Scoperto da scienziati italiani il “tappo” che può bloccare il cancro

By 9 Dicembre 2009 Benessere

Un ‘tappo’ che promette di bloccare la crescita del cancro. E’ stato disegnato al computer grazie alla modellistica molecolare, costruendolo e sperimentandolo poi con successo su cellule tumorali di polmone, dagli scienziati dell’università Statale di Milano. La ricerca, pubblicata su ‘Nature Chemistry’, apre le porte allo sviluppo di nuovi farmaci anticancro a basso rischio di resistenza. Per questa scoperta l’ateneo ha già fatto richiesta di brevetto internazionale. La ricerca si è focalizzata sulla tubulina, una proteina fondamentale nel processo di divisione delle cellule, la cui moltiplicazione incontrollata ha a sua volta un ruolo centrale nello sviluppo dei tumori. Le molecole di tubulina si possono impilare l’una sull’altra formando lunghi filamenti che si uniscono in una sorta di tubo cavo: il microtubulo. Durante la divisione cellulare, il microtubulo svolge un compito fondamentale per distribuire i cromosomi della cellula madre fra le due cellule figlie. Stoppare la crescita del microtubulo, quindi, impedisce la proliferazione cellulare. Numerosi farmaci anticancro, ad esempio utilizzano alcuni principi attivi ricavati dalla pianta della vinca. Tuttavia, le cellule tumorali possono andare incontro a mutazioni che le rendono resistenti ai medicinali finora disponibili. I ricercatori milanesi hanno esaminato al computer la rete delle interazioni che si stabiliscono quando una molecola di tubulina si avvicina all’altra per formare il microtubulo. Hanno così scoperto che, sebbene sulla superficie della tubulina siano presenti migliaia di atomi, solo un piccolo sottoinsieme è importante per dar vita al microtubulo.

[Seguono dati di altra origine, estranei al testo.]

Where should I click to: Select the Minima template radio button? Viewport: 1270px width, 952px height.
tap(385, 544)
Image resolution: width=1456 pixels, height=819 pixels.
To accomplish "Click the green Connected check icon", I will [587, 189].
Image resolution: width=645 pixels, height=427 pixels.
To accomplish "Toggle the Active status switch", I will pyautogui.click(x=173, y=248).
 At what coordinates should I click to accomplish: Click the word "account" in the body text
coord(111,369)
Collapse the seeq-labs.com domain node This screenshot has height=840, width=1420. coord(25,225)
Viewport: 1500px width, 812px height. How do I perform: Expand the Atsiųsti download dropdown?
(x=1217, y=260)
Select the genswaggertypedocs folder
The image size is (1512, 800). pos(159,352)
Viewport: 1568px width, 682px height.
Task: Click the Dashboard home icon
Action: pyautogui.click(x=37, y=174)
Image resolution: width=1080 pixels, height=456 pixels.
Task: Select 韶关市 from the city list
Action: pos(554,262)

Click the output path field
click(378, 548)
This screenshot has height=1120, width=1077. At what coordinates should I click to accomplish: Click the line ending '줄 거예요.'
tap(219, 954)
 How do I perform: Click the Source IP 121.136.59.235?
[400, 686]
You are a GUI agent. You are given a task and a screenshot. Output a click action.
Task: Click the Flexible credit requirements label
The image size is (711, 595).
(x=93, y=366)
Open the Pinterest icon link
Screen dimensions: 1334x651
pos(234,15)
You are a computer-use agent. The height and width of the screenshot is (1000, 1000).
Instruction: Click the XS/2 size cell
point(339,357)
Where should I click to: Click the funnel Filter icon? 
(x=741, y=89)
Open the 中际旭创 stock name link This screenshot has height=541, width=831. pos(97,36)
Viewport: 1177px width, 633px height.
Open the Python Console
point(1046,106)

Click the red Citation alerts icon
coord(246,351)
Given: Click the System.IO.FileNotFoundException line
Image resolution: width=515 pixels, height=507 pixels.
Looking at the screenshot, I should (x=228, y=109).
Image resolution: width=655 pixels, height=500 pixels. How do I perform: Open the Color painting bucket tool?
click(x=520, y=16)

Simulando il meccanismo al computer, gli scienziati hanno dunque ipotizzato che ‘ritagliando’ questo sottoinsieme si potesse ottenere una molecola particolarmente adatta ad interagire con la tubulina. L’idea era che il frammento così prodotto potesse funzionare come una specie di ‘tappo molecolare’, impedendo a un’altra molecola di tubulina di impilarsi e bloccando la formazione del microtubulo. Le prove sperimentali condotte su cellule tumorali del polmone hanno effettivamente confermato questa ipotesi. In altre parole, la scoperta apre alla possibilità di mettere a punto composti antitumorali fondati su una strategia diversa rispetto a quelle conosciute. Una via che potrebbe ‘spiazzare’ il cancro.